**Task description:** Find every line in the data that contains the word "chevron". Return each of those lines.

[Collected data]
☆ ☆ ☆

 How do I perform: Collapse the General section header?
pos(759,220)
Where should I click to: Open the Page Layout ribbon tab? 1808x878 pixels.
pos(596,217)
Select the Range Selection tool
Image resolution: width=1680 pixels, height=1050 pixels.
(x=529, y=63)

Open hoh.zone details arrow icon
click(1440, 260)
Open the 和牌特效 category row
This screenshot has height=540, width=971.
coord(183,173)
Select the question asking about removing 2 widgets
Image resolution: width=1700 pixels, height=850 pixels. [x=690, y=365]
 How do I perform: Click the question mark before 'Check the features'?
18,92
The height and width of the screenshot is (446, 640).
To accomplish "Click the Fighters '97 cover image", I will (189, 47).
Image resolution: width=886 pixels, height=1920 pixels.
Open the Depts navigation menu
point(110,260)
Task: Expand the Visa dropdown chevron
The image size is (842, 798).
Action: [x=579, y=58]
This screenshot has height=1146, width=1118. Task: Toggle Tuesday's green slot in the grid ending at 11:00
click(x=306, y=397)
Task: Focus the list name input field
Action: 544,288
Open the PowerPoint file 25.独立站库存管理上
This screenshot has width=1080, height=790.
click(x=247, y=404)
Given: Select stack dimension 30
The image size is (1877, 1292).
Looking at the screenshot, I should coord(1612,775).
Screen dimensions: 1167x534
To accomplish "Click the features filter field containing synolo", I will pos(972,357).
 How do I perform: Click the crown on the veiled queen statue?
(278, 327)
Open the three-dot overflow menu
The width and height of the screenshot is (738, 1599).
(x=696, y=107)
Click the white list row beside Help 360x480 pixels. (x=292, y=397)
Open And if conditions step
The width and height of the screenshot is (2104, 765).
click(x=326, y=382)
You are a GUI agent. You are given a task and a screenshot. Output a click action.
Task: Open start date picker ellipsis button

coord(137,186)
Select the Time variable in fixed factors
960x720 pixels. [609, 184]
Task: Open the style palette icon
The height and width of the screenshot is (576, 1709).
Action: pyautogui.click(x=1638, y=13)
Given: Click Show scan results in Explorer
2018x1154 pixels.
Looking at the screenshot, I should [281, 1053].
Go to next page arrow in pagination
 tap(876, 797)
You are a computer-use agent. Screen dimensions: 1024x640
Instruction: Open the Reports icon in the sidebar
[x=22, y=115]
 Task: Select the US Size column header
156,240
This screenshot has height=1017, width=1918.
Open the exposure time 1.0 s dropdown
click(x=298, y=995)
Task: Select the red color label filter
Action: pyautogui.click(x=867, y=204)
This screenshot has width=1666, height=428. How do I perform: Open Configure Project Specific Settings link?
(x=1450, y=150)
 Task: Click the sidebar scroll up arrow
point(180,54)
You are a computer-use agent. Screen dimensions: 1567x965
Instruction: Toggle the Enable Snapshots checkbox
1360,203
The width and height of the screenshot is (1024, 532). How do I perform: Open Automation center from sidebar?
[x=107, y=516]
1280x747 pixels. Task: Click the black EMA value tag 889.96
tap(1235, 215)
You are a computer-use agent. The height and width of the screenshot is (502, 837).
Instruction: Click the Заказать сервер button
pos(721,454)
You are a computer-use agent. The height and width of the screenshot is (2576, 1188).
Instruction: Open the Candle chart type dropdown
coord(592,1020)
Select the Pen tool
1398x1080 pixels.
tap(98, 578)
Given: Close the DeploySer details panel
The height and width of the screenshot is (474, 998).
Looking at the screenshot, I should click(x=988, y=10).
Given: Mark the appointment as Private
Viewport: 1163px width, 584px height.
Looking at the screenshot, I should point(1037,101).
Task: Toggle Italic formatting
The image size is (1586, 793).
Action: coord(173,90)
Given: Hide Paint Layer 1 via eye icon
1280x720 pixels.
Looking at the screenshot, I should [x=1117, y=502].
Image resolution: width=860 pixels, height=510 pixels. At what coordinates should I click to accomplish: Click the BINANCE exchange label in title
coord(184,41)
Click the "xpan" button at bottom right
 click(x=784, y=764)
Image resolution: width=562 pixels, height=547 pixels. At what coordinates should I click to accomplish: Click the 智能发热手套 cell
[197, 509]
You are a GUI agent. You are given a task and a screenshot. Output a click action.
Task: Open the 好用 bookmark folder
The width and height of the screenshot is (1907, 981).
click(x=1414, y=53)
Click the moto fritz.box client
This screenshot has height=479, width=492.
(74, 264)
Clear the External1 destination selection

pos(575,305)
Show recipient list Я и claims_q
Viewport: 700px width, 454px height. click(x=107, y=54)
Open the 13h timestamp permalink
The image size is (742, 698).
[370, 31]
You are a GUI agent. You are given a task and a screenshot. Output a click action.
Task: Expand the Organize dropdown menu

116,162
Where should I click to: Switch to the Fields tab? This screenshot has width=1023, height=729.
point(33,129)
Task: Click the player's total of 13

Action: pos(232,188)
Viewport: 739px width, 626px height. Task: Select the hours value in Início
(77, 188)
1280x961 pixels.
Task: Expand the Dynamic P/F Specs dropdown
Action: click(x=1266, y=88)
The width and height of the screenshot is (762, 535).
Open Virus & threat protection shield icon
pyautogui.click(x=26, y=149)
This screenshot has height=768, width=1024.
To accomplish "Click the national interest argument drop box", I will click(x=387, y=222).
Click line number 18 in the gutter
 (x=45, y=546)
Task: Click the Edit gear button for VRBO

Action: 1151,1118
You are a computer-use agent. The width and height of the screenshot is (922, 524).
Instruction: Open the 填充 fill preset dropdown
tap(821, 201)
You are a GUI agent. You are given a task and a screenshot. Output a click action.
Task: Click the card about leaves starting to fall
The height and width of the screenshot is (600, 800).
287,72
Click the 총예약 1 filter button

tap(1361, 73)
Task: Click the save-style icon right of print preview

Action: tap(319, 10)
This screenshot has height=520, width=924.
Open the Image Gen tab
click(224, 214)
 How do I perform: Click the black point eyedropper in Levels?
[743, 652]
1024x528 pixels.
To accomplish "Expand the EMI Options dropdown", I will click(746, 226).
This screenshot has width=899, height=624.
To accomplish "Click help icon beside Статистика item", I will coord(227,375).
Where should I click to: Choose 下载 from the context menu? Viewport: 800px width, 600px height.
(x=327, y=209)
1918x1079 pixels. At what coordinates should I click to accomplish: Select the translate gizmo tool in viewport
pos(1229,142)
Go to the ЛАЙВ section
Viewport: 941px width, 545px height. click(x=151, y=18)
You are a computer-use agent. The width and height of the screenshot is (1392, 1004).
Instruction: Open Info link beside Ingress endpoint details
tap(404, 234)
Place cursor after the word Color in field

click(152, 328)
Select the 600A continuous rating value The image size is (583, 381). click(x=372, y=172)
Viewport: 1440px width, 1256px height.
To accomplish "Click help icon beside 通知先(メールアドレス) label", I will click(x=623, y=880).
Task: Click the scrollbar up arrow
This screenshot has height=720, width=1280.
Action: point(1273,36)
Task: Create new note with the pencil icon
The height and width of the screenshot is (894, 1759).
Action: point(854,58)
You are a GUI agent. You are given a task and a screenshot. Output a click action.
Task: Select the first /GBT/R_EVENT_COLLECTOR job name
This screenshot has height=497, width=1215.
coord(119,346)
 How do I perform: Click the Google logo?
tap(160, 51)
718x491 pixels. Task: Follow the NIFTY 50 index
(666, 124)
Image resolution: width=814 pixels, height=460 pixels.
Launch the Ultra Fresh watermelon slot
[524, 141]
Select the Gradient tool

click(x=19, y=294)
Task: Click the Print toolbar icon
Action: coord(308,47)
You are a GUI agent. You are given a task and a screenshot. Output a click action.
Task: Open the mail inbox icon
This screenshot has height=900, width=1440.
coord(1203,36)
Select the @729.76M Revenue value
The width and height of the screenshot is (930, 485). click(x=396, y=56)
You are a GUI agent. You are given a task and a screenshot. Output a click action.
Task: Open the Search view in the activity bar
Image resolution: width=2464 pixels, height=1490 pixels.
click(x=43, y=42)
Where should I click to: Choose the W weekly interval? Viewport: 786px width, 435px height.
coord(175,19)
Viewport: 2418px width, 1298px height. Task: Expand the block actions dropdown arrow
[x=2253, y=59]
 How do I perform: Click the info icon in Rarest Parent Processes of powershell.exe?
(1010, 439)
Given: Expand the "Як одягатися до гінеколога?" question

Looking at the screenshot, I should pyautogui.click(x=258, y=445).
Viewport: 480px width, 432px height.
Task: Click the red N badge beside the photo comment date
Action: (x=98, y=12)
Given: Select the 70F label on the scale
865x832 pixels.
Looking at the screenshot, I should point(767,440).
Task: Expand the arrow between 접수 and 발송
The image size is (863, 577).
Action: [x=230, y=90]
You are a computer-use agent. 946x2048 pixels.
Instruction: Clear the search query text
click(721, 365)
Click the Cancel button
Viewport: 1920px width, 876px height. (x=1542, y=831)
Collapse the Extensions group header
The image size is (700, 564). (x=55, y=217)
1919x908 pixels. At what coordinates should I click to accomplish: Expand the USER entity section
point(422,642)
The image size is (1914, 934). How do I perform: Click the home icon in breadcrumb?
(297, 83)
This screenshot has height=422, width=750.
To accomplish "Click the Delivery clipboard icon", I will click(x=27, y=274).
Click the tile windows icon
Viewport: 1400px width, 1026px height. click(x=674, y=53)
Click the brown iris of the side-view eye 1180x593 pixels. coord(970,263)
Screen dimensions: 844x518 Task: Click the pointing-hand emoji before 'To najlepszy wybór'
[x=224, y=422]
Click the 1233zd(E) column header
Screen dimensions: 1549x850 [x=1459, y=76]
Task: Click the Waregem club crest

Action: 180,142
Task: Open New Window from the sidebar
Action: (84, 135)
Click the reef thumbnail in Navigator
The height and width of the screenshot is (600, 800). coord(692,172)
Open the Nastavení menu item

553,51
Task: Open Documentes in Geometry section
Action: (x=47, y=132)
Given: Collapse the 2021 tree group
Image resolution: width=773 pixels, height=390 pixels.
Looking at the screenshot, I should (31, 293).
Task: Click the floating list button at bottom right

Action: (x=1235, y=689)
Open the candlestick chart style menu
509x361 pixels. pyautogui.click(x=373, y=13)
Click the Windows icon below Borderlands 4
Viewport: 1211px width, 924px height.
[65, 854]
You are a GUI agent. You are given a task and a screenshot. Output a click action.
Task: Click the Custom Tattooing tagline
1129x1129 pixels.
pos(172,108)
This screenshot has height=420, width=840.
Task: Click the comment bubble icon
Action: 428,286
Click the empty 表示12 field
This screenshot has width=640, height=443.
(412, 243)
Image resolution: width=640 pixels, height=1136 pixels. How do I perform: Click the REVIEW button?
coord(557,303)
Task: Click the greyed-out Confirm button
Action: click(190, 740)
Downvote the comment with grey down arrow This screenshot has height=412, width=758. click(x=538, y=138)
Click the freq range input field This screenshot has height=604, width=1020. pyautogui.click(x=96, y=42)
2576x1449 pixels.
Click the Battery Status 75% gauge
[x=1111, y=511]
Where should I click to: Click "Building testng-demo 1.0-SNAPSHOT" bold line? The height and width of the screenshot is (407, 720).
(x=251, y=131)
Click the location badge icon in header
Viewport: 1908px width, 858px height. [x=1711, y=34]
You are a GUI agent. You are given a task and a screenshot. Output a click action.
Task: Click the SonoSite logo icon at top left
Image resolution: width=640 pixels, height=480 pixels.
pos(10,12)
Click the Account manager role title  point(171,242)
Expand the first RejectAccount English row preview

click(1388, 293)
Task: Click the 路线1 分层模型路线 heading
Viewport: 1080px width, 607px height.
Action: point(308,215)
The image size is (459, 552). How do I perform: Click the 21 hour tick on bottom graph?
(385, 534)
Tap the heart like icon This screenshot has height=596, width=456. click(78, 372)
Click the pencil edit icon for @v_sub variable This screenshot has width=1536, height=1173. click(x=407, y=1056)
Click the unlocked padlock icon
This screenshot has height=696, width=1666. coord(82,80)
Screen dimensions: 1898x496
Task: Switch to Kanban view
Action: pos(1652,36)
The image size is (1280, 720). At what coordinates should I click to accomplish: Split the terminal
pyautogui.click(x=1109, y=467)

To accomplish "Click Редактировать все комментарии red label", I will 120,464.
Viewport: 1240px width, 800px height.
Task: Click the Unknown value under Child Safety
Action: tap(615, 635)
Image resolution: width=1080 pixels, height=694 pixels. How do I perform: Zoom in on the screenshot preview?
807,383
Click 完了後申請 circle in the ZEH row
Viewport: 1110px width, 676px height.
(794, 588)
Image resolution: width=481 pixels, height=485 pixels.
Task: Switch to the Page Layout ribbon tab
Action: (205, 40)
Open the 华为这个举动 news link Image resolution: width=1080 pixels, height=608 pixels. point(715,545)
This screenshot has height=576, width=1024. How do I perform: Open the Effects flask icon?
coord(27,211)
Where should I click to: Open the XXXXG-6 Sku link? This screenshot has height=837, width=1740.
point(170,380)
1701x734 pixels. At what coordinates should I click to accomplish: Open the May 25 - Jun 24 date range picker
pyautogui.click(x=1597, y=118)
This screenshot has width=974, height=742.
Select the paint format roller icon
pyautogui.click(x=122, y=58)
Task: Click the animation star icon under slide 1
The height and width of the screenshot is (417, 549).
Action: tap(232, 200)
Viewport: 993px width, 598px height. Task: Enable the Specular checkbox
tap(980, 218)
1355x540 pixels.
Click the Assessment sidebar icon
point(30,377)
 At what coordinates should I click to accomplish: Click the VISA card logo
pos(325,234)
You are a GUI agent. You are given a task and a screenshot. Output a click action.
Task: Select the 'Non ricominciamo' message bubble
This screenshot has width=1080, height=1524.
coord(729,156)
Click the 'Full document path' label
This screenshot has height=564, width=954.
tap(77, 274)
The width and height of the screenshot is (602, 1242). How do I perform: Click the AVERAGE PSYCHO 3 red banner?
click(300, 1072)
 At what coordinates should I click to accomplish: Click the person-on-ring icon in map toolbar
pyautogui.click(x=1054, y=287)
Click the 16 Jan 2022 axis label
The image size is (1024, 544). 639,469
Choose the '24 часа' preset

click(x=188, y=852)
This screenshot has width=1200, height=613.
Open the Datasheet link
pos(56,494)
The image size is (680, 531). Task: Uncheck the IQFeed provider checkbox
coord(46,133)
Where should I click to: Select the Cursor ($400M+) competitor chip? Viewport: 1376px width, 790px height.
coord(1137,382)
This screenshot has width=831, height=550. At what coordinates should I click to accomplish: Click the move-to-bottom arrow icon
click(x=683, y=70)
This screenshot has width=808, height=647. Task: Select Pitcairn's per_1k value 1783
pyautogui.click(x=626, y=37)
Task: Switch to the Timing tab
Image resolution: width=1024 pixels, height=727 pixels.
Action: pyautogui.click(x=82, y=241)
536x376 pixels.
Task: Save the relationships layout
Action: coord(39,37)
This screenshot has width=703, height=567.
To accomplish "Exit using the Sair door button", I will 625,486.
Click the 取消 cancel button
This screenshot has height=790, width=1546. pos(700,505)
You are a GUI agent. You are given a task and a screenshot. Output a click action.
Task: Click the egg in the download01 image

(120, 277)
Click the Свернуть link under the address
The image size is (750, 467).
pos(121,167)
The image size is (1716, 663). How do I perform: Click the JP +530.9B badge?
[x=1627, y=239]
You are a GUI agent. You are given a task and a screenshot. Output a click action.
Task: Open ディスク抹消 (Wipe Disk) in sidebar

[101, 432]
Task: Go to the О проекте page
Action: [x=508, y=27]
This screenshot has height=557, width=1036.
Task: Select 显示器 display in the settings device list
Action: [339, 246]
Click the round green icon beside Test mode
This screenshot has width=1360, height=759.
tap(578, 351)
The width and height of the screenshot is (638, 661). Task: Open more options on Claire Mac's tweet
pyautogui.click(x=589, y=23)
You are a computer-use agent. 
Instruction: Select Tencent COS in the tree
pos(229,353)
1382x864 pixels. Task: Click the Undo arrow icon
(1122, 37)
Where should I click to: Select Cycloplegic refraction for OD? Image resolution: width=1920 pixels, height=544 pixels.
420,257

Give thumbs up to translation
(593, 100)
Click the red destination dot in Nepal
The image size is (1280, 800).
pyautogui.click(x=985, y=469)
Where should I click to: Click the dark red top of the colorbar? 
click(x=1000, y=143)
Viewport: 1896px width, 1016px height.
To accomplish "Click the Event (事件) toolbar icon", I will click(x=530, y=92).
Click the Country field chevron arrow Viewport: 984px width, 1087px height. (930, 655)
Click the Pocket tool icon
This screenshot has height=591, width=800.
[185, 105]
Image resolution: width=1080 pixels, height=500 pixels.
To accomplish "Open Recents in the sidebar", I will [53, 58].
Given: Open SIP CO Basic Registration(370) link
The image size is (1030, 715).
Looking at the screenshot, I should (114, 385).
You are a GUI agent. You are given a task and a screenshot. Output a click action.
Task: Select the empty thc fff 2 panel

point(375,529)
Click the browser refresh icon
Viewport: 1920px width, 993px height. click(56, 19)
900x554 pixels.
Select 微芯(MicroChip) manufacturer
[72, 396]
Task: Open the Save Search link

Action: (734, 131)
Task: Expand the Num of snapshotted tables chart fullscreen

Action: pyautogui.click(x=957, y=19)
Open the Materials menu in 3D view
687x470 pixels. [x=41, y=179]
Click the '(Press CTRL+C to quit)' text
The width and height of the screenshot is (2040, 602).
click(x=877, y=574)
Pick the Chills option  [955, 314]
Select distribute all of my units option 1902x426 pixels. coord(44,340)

☆ ☆ ☆

**Exercise result:**
Task: Expand the Visa dropdown chevron
Click the Country field chevron arrow Viewport: 984px width, 1087px height. (930, 655)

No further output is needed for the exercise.